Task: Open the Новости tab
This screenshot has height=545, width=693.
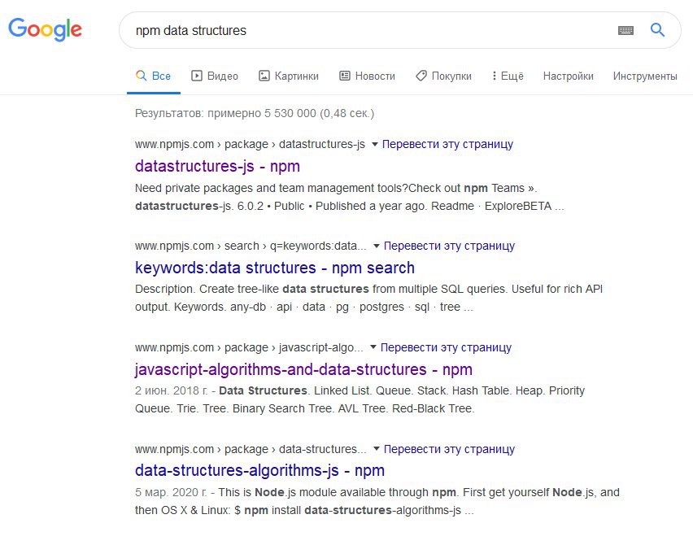Action: point(367,76)
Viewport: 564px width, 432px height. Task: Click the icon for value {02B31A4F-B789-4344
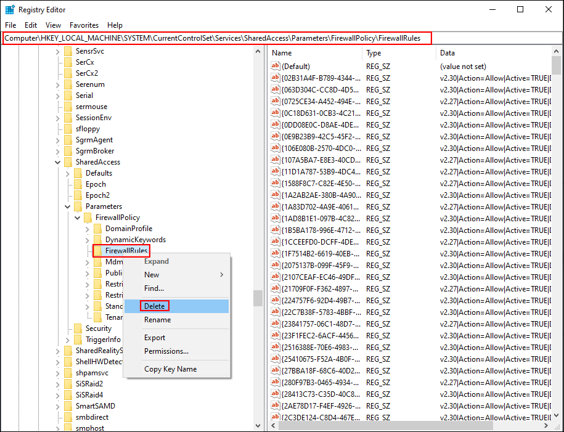click(276, 78)
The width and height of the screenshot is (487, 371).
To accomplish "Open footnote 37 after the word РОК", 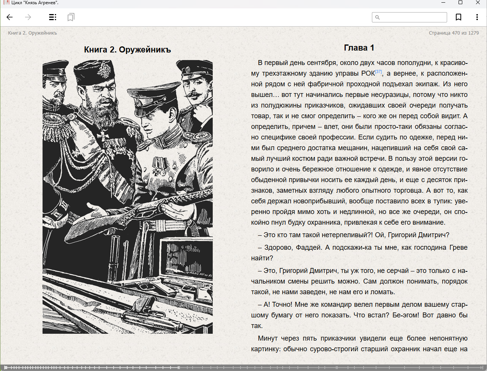I will pos(378,71).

· · ·

Objective: Report each line in the listing above that contains the word "height", copying the whole line.

Task answer:
This screenshot has height=545, width=693.
Viewport: 564px width, 432px height. Task: Click the icon for value {02B31A4F-B789-4344
The width and height of the screenshot is (487, 371).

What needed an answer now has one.